Now, with several mammals sequenced and a suite of new statistical methods available, Matthew Hahn and colleagues at Indiana University, Bloomington, have taken a closer look. They measured how quickly genes were duplicated or lost across six mammalian genomes. By looking at about 120,000 genes in 10,000 gene families, they discovered that gene turnover was faster in primates than in dogs or in rodents, and even faster in humans, who swapped genes 1.6 times faster than monkeys and 2.8 times quicker than nonprimates. Thanks to this rapid change, 6.4% of the 22,000-odd human genes aren't present in chimps, making the gap between the two suddenly seem much wider.

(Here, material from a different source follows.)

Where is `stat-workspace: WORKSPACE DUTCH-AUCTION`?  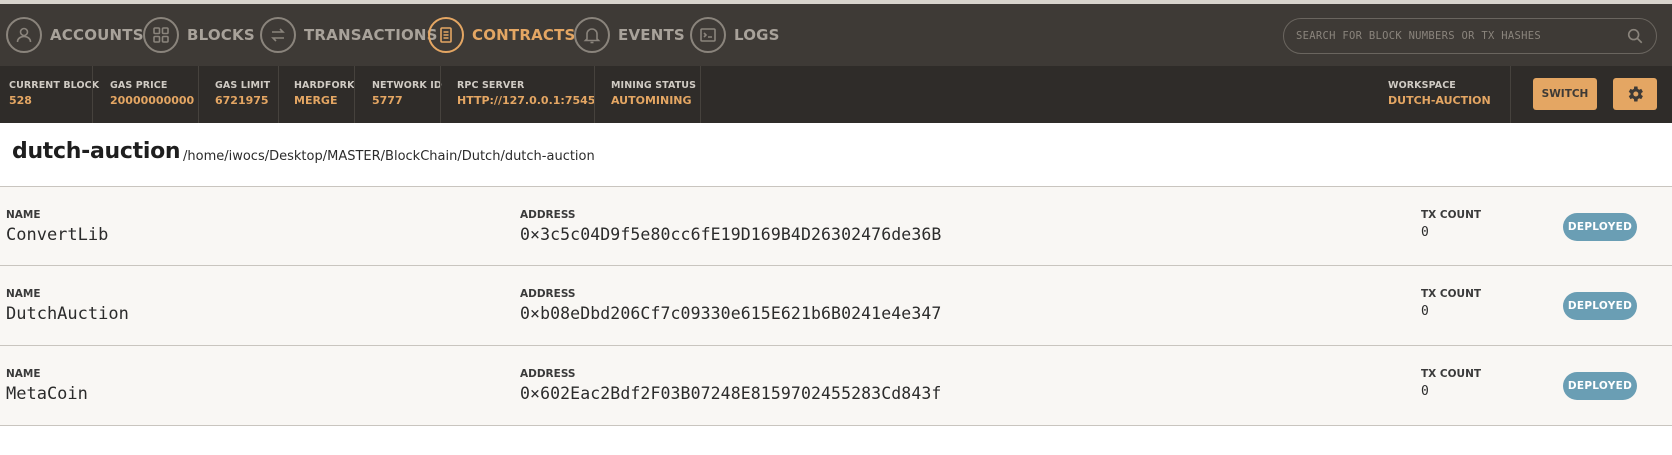
stat-workspace: WORKSPACE DUTCH-AUCTION is located at coordinates (1440, 94).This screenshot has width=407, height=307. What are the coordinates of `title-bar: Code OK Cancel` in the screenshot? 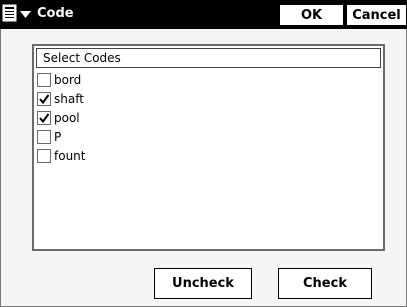 It's located at (204, 14).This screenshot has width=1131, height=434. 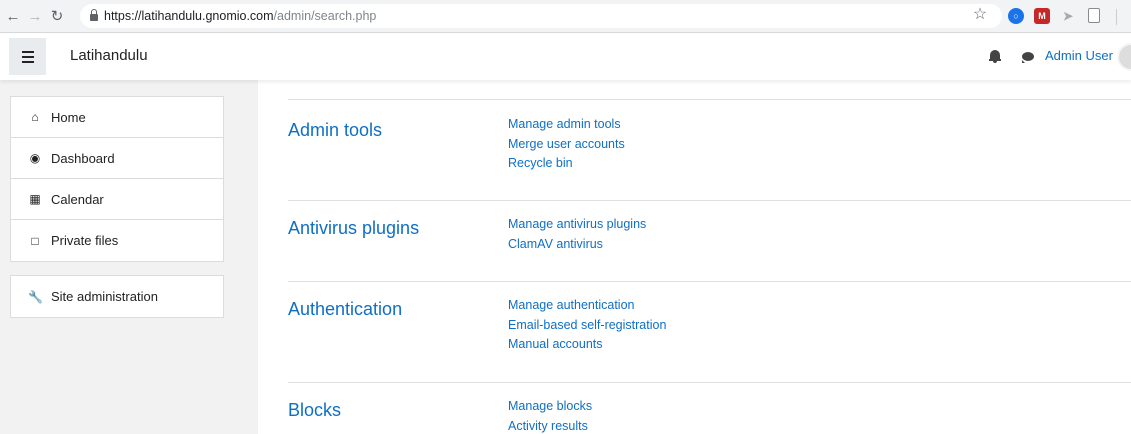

"You can think of the genome as a revolving door--genes keep coming and going," says Hahn, who published the findings online 18 October in the journal Genetics. He argues that the turnover provides fuel for natural selection to act upon; gene families that rapidly expanded also showed the signatures of adaptive changes in their DNA. And one gene family that stood out in particular was a group of brain genes, which more than doubled in size in humans.
The study highlights "the important role that gene turnover plays in mammalian evolution," says genome biologist James Sikela of the University of Colorado, Denver. But he cautions that the recently "finished" genome sequences that the researchers used may have so-called assembly errors in them that could skew the results. It's difficult to prove the complete absence of a gene, he warns; in addition, extra copies of genes can be missed. Although these errors could affect the rate estimates, Hahn says he tested for their effects, and he doubts that they explain the rapid acceleration seen in humans.